The United States SEC has gotten permission from the New York Eastern District Court to take action against Dominic Lacroix, a man who has been implicated as one of the individuals behind the alleged $15 million PlexCoin scam.
Lacroix and his accomplice, Sabrina Paradis-Royer, reportedly managed to rake in their millions by selling ICO tokens with eye-popping promises of returns.
The legal battle against these two has already been in the works for several months, and the US government wasn’t the first to come after the pair. Cryptovest reported that the two had been ordered by a Canadian court to cease and desist. To be fair, they did shut down their operations in Canada in response–however, they also picked up and moved their scheme to the US shortly after.
The SEC Moved in Quickly
It was the pair’s caper in Canada that put the US government hot on Plexcoin’s trail. The SEC filed a charge against the Plexcoin token sale, the first time that the agency’s cyber unit had taken such an action against an ICO.

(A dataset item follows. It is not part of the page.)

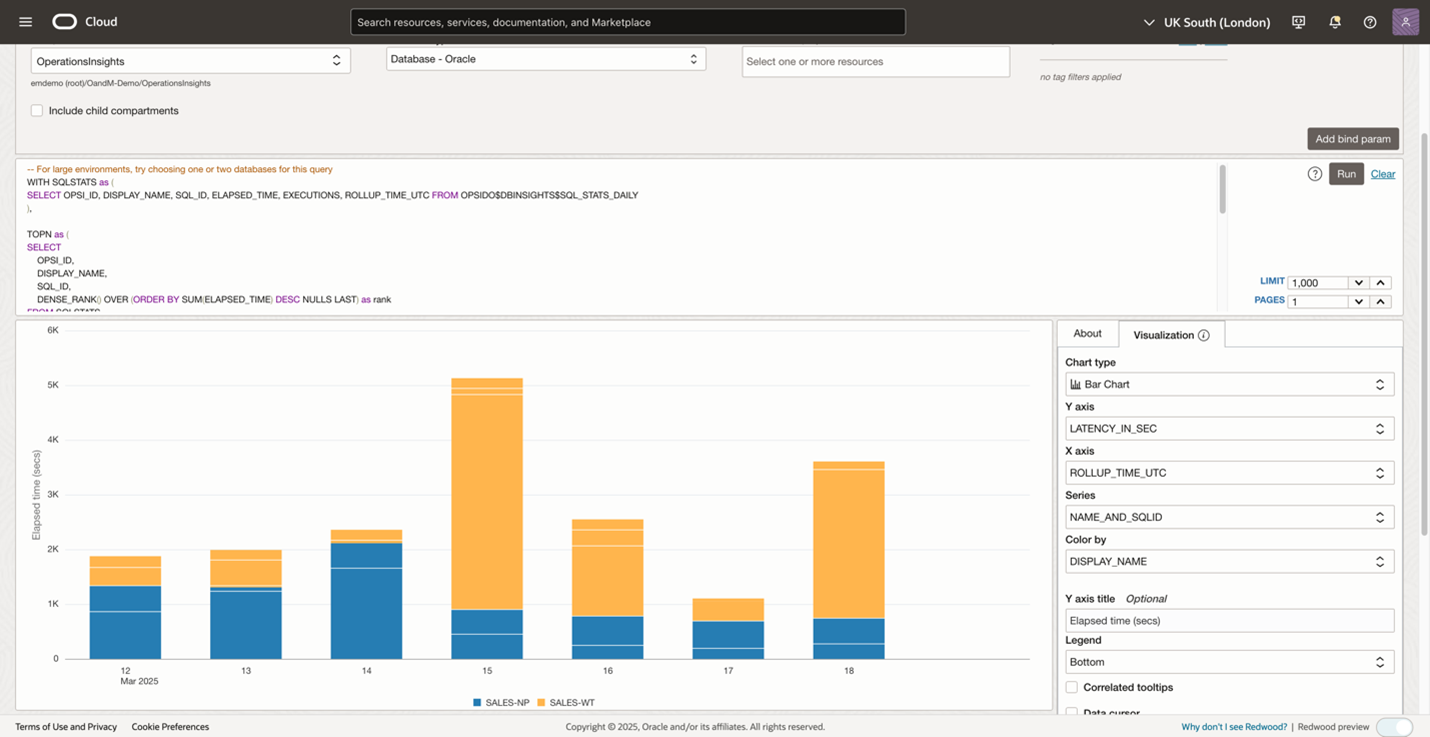Screen dimensions: 1430x737
Task: Check the Correlated tooltips option
Action: pyautogui.click(x=1072, y=688)
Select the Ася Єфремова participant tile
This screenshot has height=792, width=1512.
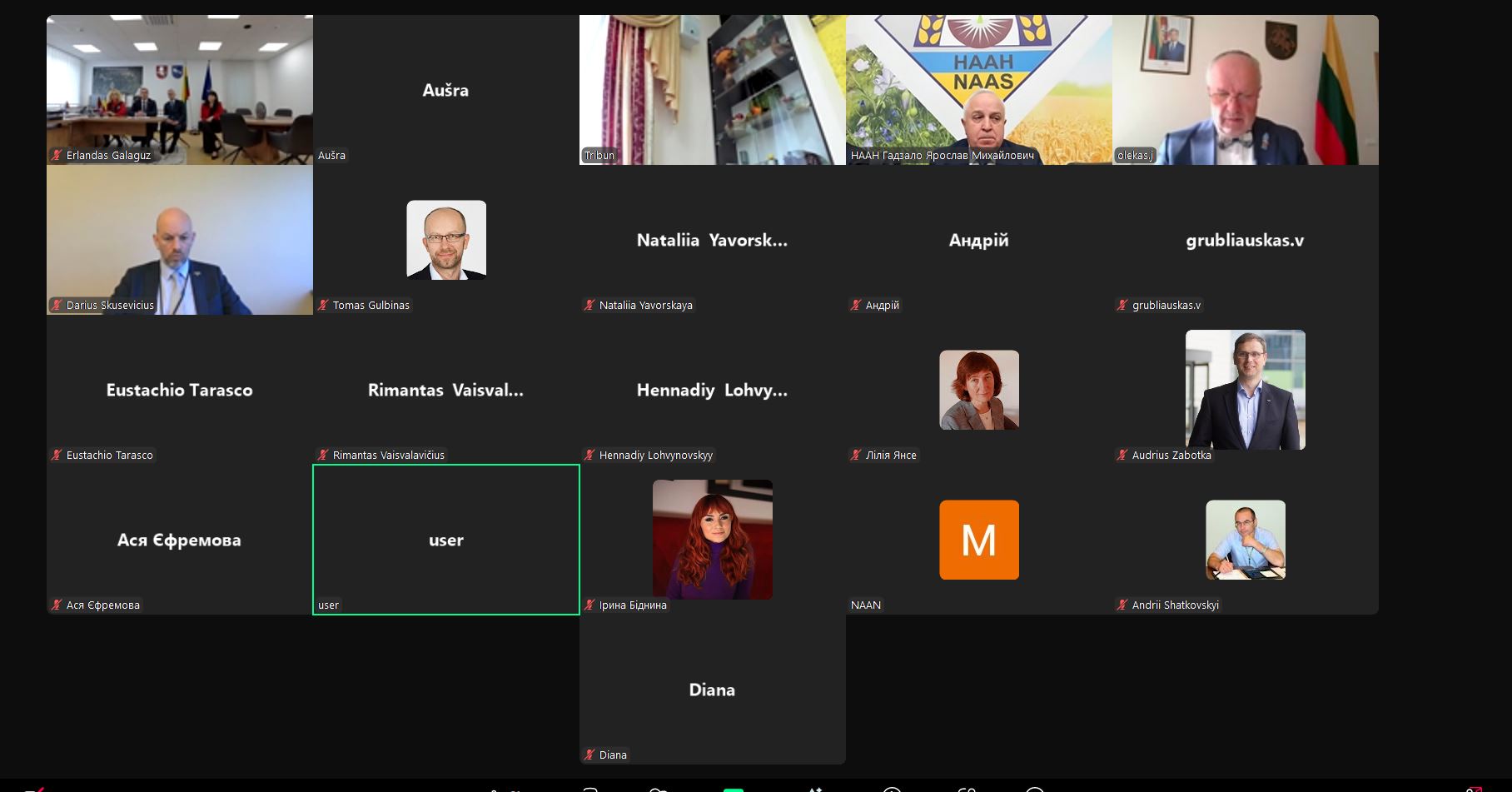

At the time, Plexcoin clapped back at the Commission, filing a motion that said that the SEC was “engaged in a tremendous overreach, toward persons who are not subject to personal jurisdiction in this judicial district, and toward transactions that are excluded from regulation under U.S. federal securities laws.”
The Cryptocurrency PlexCoin $PLX sheds by -9.09% for a day https://t.co/HEI7aYukt1
— Wolcott Daily (@stocknewsweek) May 4, 2018
The motion also alleged that “in order for a U.S. person to obtain PlexCoin, that person would have to lie, misrepresent their status as a U.S. person, and thus make payments to non-U.S. entities to acquire a non-U.S.-domiciled cryptocurrency through a transaction consummated outside the U.S.” A strange statement, given that the pair behind Plexcoin very deliberately moved their company’s operations to the United States.
Eventually, the pair filed for a dismissal of the SEC’s charges; it was not granted. Instead, the SEC summoned Paradis-Royer and Lacroix to come in for questioning by April 30th. They did not come. Now, the SEC has ordered a deposition in New York.